# START OF RECORDS PROVIDED

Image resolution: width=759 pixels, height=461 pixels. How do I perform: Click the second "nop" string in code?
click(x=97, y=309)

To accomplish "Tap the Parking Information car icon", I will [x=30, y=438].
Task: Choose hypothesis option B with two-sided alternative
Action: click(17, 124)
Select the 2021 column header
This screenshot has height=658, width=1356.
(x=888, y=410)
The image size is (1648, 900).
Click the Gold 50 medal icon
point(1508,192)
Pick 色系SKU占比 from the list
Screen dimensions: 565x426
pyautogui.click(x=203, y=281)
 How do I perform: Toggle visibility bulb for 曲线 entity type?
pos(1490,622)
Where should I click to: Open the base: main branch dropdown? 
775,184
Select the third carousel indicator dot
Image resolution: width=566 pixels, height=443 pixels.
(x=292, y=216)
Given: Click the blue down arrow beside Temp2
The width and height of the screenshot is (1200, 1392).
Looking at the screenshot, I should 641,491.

# END OF RECORDS PROVIDED

▶ [INSTRUCTIONS FOR THE TASK] Copy out the data above word for word, from the line containing "Select the 2021 column header" through the line containing "pyautogui.click(x=203, y=281)", including both of those lines.

▶ [ANSWER TO THIS EXERCISE]
Select the 2021 column header
This screenshot has height=658, width=1356.
(x=888, y=410)
The image size is (1648, 900).
Click the Gold 50 medal icon
point(1508,192)
Pick 色系SKU占比 from the list
Screen dimensions: 565x426
pyautogui.click(x=203, y=281)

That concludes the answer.